• [Your task]:
Extract, from the records beneath this instruction, each line that contains the word "agent".

╭──

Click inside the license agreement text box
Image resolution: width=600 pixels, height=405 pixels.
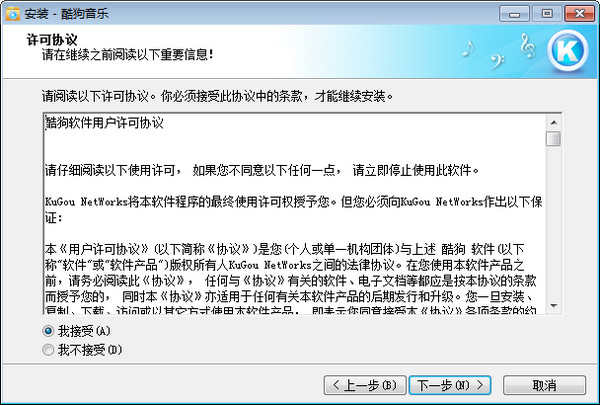point(295,214)
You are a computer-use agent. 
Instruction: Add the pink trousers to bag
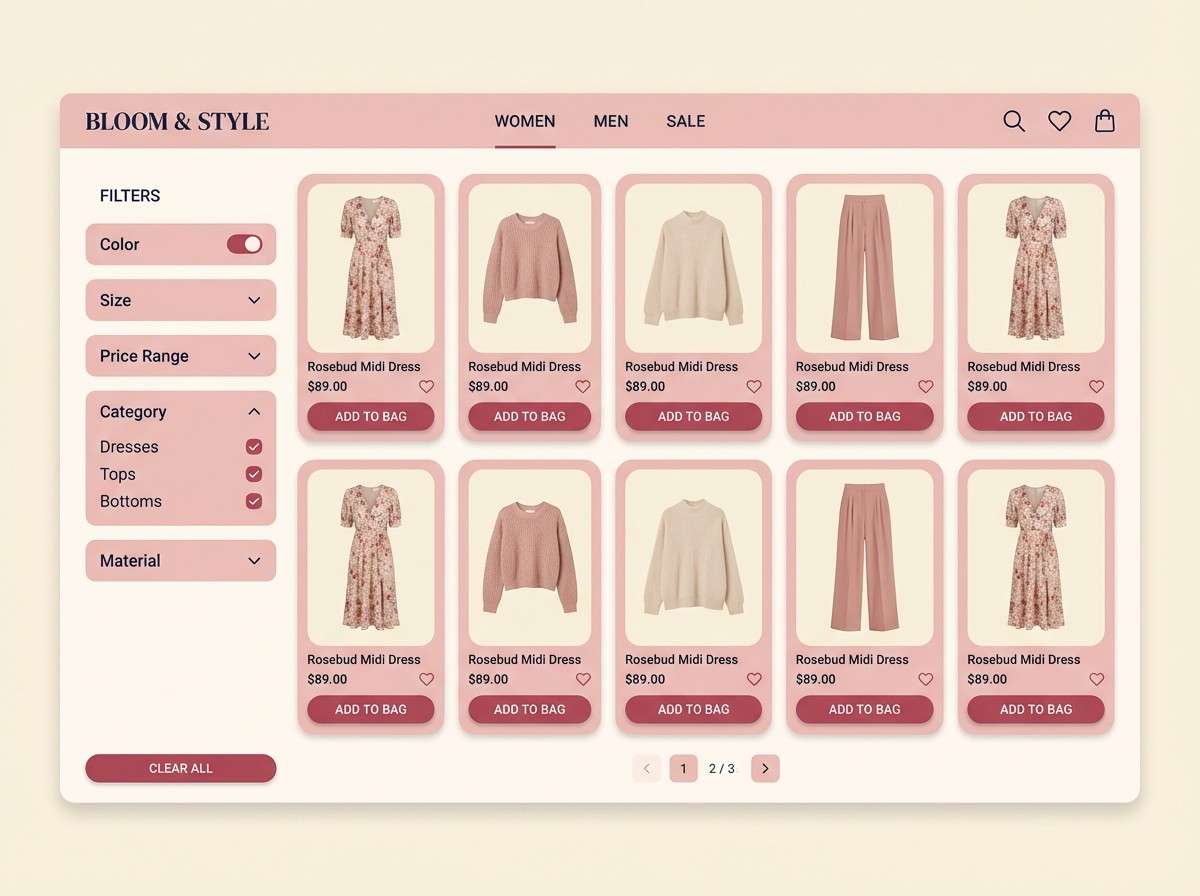coord(864,416)
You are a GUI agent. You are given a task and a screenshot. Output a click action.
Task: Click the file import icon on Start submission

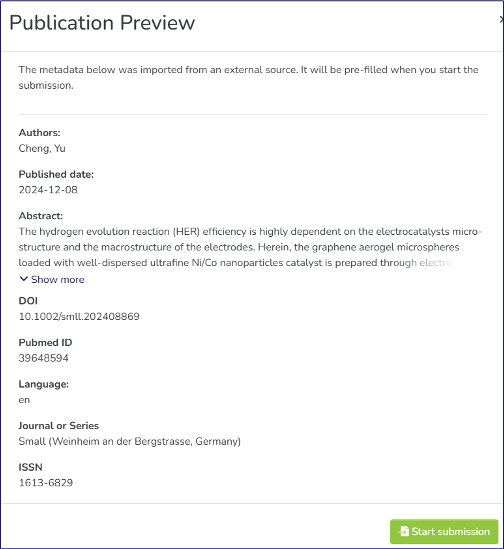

╰──

• [Written response]:
You are a computer-use agent. 
You are a GUI agent. You are given a task and a screenshot. Output a click action.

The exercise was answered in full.